__DIRECTIVE 1__. In the Orden del Pop text, condense the paragraph that begins "The Orden del Pop (Order of the Mat)" into a short bulleted list of its key facts.

__DOCUMENT PASSAGE__.
=======
- Description: Recognition for protection and research of Guatemala's cultural heritage
- Location: Guatemala City, Guatemala
- Presented by: Museo Popol Vuh
- Website: popolvuh.ufm.edu/en/orden-del-pop/

= Orden del Pop =

The Orden del Pop (Order of the Mat) is an annual award bestowed by the Museo Popol Vuh at Guatemala's Universidad Francisco Marroquín. Created in 1998, the Orden del Pop recognises "the work of individuals who have made significant contributions towards the protection, study and research of Guatemala's cultural heritage".
=======
__DATA EXCERPTS__.
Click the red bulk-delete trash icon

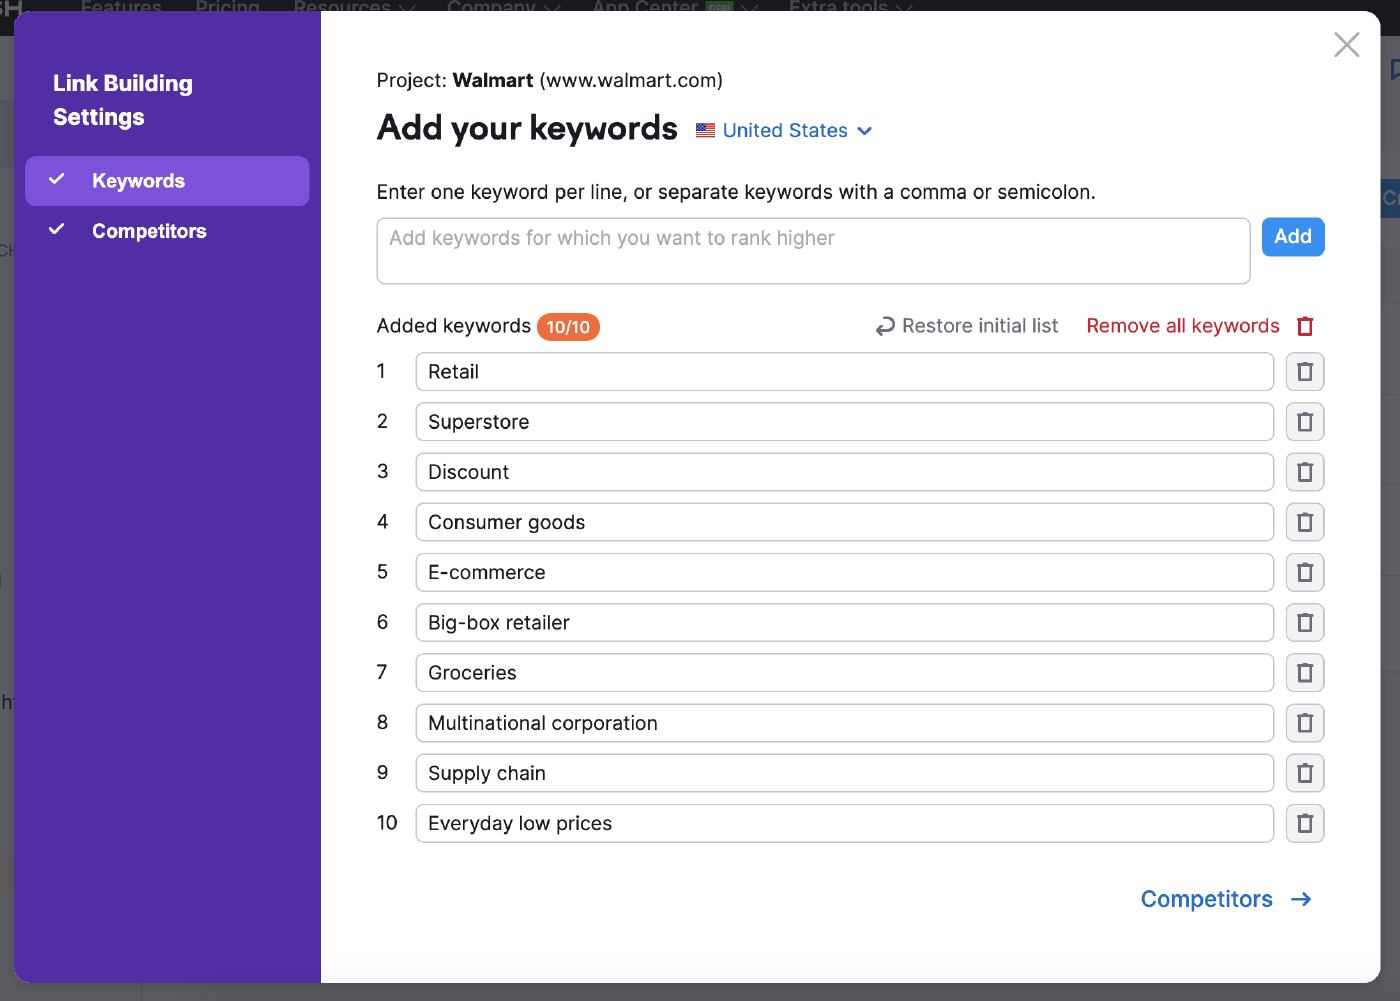click(1305, 326)
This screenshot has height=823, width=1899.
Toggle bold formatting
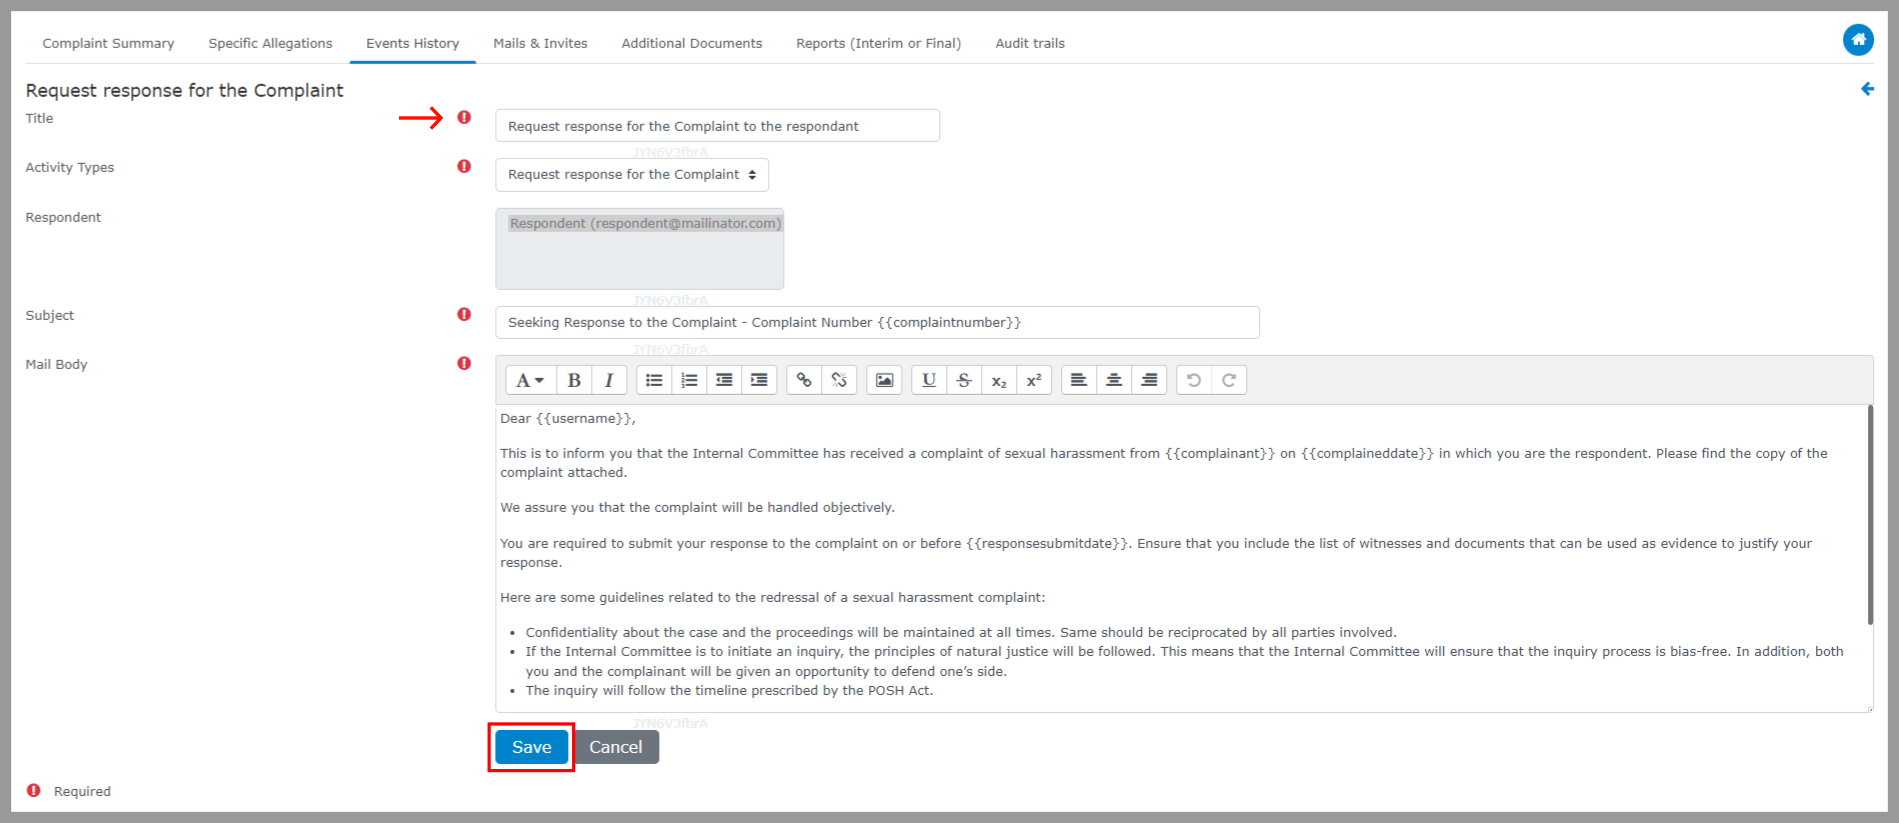click(x=574, y=380)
=======
__DIRECTIVE 2__. Reproduce the entries from the line containing "This screenshot has height=823, width=1899." up to and including the last line of the entries. Omit the pictures.

__COMPLETE ANSWER 1__.
- The Orden del Pop (Order of the Mat) is an annual award.
- The Museo Popol Vuh at Guatemala's Universidad Francisco Marroquín gives it.
- It was created in 1998.
- It honors people who have made significant contributions to the protection, study and research of Guatemala's cultural heritage.

__COMPLETE ANSWER 2__.
This screenshot has height=823, width=1899.
Toggle bold formatting
click(x=574, y=380)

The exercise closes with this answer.